### Work request
Each of the entries should be output exactly, with nothing left out.

### Material provided
* * *

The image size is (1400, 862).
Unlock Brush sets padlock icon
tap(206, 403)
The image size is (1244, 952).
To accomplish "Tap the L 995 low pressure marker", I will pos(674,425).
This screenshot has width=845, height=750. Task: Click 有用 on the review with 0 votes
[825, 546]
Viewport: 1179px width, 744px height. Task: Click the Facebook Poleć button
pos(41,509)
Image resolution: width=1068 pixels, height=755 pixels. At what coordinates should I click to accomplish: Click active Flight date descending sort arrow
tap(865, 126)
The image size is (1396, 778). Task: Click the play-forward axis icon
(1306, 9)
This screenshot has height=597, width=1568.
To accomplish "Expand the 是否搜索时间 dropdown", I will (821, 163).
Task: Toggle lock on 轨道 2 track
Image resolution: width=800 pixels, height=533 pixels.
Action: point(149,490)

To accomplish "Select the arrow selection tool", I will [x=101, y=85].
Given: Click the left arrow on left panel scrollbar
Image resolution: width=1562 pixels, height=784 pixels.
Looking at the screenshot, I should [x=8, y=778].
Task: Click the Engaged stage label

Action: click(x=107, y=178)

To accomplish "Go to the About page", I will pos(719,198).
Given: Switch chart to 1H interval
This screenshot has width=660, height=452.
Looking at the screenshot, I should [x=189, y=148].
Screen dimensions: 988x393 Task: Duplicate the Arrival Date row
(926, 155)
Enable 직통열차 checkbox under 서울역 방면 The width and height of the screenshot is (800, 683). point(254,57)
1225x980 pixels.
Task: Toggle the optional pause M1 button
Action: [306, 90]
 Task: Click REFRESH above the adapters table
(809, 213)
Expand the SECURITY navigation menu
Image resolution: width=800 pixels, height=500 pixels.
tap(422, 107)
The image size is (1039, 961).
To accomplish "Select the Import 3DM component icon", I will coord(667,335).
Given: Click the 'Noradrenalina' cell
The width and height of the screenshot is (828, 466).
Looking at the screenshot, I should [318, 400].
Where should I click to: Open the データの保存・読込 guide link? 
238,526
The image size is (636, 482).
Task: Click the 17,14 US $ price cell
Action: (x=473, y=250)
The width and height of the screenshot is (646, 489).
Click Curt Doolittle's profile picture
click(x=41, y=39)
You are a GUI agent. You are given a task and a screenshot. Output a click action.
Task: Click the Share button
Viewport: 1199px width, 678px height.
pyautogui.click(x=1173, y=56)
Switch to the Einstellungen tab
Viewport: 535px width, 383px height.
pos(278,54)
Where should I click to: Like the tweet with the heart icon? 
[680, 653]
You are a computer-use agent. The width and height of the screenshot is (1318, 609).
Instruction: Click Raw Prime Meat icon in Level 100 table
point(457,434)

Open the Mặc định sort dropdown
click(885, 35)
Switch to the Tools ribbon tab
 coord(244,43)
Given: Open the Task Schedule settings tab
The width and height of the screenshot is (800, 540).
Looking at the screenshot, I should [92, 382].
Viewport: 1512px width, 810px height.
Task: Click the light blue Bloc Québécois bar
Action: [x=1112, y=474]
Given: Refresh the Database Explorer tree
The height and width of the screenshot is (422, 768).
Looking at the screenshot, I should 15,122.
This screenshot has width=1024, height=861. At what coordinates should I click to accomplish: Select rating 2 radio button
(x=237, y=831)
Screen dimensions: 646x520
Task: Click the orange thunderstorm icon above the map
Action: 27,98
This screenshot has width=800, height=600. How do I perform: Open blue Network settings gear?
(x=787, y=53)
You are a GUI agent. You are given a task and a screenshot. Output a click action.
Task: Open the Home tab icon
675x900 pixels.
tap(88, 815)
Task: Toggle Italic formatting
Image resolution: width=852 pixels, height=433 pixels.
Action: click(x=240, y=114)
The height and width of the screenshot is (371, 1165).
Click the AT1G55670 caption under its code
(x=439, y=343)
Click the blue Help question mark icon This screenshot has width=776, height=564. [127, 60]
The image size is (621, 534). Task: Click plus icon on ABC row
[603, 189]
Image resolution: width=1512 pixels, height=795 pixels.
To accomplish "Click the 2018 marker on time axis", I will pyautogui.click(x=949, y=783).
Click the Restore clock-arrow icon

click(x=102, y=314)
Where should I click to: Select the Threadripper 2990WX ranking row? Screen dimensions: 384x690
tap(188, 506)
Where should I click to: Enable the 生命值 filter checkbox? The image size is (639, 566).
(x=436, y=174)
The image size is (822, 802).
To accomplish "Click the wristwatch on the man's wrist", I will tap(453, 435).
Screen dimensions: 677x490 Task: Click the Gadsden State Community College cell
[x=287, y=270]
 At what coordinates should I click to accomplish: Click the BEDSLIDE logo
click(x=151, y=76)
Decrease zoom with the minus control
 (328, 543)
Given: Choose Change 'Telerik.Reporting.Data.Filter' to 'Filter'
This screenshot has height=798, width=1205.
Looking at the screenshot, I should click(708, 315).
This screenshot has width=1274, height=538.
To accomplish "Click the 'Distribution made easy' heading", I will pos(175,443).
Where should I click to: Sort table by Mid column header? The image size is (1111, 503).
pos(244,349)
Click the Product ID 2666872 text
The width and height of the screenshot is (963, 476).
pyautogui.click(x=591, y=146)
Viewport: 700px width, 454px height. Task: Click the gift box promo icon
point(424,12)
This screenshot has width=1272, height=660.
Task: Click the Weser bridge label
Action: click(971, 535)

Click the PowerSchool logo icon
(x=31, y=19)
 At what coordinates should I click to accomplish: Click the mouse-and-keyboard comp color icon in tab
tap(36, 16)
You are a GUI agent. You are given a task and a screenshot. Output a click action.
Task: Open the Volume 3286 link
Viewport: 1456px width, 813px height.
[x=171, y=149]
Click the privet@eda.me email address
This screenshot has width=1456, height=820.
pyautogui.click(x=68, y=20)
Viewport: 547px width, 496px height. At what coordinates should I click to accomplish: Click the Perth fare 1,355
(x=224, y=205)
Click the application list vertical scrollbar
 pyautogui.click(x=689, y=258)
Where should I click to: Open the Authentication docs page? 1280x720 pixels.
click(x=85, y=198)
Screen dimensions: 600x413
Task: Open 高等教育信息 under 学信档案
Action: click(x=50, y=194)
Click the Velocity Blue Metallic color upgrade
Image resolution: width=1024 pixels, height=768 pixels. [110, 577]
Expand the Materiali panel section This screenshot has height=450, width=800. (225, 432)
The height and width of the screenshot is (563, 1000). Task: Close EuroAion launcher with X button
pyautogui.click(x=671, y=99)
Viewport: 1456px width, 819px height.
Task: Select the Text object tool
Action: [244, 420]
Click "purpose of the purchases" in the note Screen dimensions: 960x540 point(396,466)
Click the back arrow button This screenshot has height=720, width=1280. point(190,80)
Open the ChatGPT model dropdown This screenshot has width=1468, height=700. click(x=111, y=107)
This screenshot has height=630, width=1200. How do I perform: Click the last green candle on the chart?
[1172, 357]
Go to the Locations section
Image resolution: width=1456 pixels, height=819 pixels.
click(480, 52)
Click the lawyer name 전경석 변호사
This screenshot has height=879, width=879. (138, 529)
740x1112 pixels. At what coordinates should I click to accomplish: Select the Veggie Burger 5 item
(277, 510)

* * *

### Task solution
The image size is (1400, 862).
Unlock Brush sets padlock icon
tap(206, 403)
The image size is (1244, 952).
To accomplish "Tap the L 995 low pressure marker", I will pos(674,425).
This screenshot has width=845, height=750. Task: Click 有用 on the review with 0 votes
[825, 546]
Viewport: 1179px width, 744px height. Task: Click the Facebook Poleć button
pos(41,509)
Image resolution: width=1068 pixels, height=755 pixels. At what coordinates should I click to accomplish: Click active Flight date descending sort arrow
tap(865, 126)
The image size is (1396, 778). Task: Click the play-forward axis icon
(1306, 9)
This screenshot has height=597, width=1568.
To accomplish "Expand the 是否搜索时间 dropdown", I will (821, 163).
Task: Toggle lock on 轨道 2 track
Image resolution: width=800 pixels, height=533 pixels.
Action: point(149,490)

To accomplish "Select the arrow selection tool", I will [x=101, y=85].
Given: Click the left arrow on left panel scrollbar
Image resolution: width=1562 pixels, height=784 pixels.
Looking at the screenshot, I should [x=8, y=778].
Task: Click the Engaged stage label

Action: click(x=107, y=178)

To accomplish "Go to the About page", I will pos(719,198).
Given: Switch chart to 1H interval
This screenshot has width=660, height=452.
Looking at the screenshot, I should [x=189, y=148].
Screen dimensions: 988x393 Task: Duplicate the Arrival Date row
(926, 155)
Enable 직통열차 checkbox under 서울역 방면 The width and height of the screenshot is (800, 683). point(254,57)
1225x980 pixels.
Task: Toggle the optional pause M1 button
Action: [306, 90]
 Task: Click REFRESH above the adapters table
(809, 213)
Expand the SECURITY navigation menu
Image resolution: width=800 pixels, height=500 pixels.
tap(422, 107)
The image size is (1039, 961).
To accomplish "Select the Import 3DM component icon", I will coord(667,335).
Given: Click the 'Noradrenalina' cell
The width and height of the screenshot is (828, 466).
Looking at the screenshot, I should [318, 400].
Where should I click to: Open the データの保存・読込 guide link? 
238,526
The image size is (636, 482).
Task: Click the 17,14 US $ price cell
Action: (x=473, y=250)
The width and height of the screenshot is (646, 489).
Click Curt Doolittle's profile picture
click(x=41, y=39)
You are a GUI agent. You are given a task and a screenshot. Output a click action.
Task: Click the Share button
Viewport: 1199px width, 678px height.
pyautogui.click(x=1173, y=56)
Switch to the Einstellungen tab
Viewport: 535px width, 383px height.
pos(278,54)
Where should I click to: Like the tweet with the heart icon? 
[680, 653]
You are a computer-use agent. The width and height of the screenshot is (1318, 609).
Instruction: Click Raw Prime Meat icon in Level 100 table
point(457,434)

Open the Mặc định sort dropdown
click(885, 35)
Switch to the Tools ribbon tab
 coord(244,43)
Given: Open the Task Schedule settings tab
The width and height of the screenshot is (800, 540).
Looking at the screenshot, I should [92, 382].
Viewport: 1512px width, 810px height.
Task: Click the light blue Bloc Québécois bar
Action: [x=1112, y=474]
Given: Refresh the Database Explorer tree
The height and width of the screenshot is (422, 768).
Looking at the screenshot, I should 15,122.
This screenshot has width=1024, height=861. At what coordinates should I click to accomplish: Select rating 2 radio button
(x=237, y=831)
Screen dimensions: 646x520
Task: Click the orange thunderstorm icon above the map
Action: 27,98
This screenshot has width=800, height=600. How do I perform: Open blue Network settings gear?
(x=787, y=53)
You are a GUI agent. You are given a task and a screenshot. Output a click action.
Task: Open the Home tab icon
675x900 pixels.
tap(88, 815)
Task: Toggle Italic formatting
Image resolution: width=852 pixels, height=433 pixels.
Action: click(x=240, y=114)
The height and width of the screenshot is (371, 1165).
Click the AT1G55670 caption under its code
(x=439, y=343)
Click the blue Help question mark icon This screenshot has width=776, height=564. [127, 60]
The image size is (621, 534). Task: Click plus icon on ABC row
[603, 189]
Image resolution: width=1512 pixels, height=795 pixels.
To accomplish "Click the 2018 marker on time axis", I will pyautogui.click(x=949, y=783).
Click the Restore clock-arrow icon

click(x=102, y=314)
Where should I click to: Select the Threadripper 2990WX ranking row? Screen dimensions: 384x690
tap(188, 506)
Where should I click to: Enable the 生命值 filter checkbox? The image size is (639, 566).
(x=436, y=174)
The image size is (822, 802).
To accomplish "Click the wristwatch on the man's wrist", I will tap(453, 435).
Screen dimensions: 677x490 Task: Click the Gadsden State Community College cell
[x=287, y=270]
 At what coordinates should I click to accomplish: Click the BEDSLIDE logo
click(x=151, y=76)
Decrease zoom with the minus control
 (328, 543)
Given: Choose Change 'Telerik.Reporting.Data.Filter' to 'Filter'
This screenshot has height=798, width=1205.
Looking at the screenshot, I should click(708, 315).
This screenshot has width=1274, height=538.
To accomplish "Click the 'Distribution made easy' heading", I will pos(175,443).
Where should I click to: Sort table by Mid column header? The image size is (1111, 503).
pos(244,349)
Click the Product ID 2666872 text
The width and height of the screenshot is (963, 476).
pyautogui.click(x=591, y=146)
Viewport: 700px width, 454px height. Task: Click the gift box promo icon
point(424,12)
This screenshot has width=1272, height=660.
Task: Click the Weser bridge label
Action: click(971, 535)

Click the PowerSchool logo icon
(x=31, y=19)
 At what coordinates should I click to accomplish: Click the mouse-and-keyboard comp color icon in tab
tap(36, 16)
You are a GUI agent. You are given a task and a screenshot. Output a click action.
Task: Open the Volume 3286 link
Viewport: 1456px width, 813px height.
[x=171, y=149]
Click the privet@eda.me email address
This screenshot has width=1456, height=820.
pyautogui.click(x=68, y=20)
Viewport: 547px width, 496px height. At what coordinates should I click to accomplish: Click the Perth fare 1,355
(x=224, y=205)
Click the application list vertical scrollbar
 pyautogui.click(x=689, y=258)
Where should I click to: Open the Authentication docs page? 1280x720 pixels.
click(x=85, y=198)
Screen dimensions: 600x413
Task: Open 高等教育信息 under 学信档案
Action: click(x=50, y=194)
Click the Velocity Blue Metallic color upgrade
Image resolution: width=1024 pixels, height=768 pixels. [110, 577]
Expand the Materiali panel section This screenshot has height=450, width=800. (225, 432)
The height and width of the screenshot is (563, 1000). Task: Close EuroAion launcher with X button
pyautogui.click(x=671, y=99)
Viewport: 1456px width, 819px height.
Task: Select the Text object tool
Action: [244, 420]
Click "purpose of the purchases" in the note Screen dimensions: 960x540 point(396,466)
Click the back arrow button This screenshot has height=720, width=1280. point(190,80)
Open the ChatGPT model dropdown This screenshot has width=1468, height=700. click(x=111, y=107)
This screenshot has height=630, width=1200. How do I perform: Click the last green candle on the chart?
[1172, 357]
Go to the Locations section
Image resolution: width=1456 pixels, height=819 pixels.
click(480, 52)
Click the lawyer name 전경석 변호사
This screenshot has height=879, width=879. (138, 529)
740x1112 pixels. At what coordinates should I click to accomplish: Select the Veggie Burger 5 item
(277, 510)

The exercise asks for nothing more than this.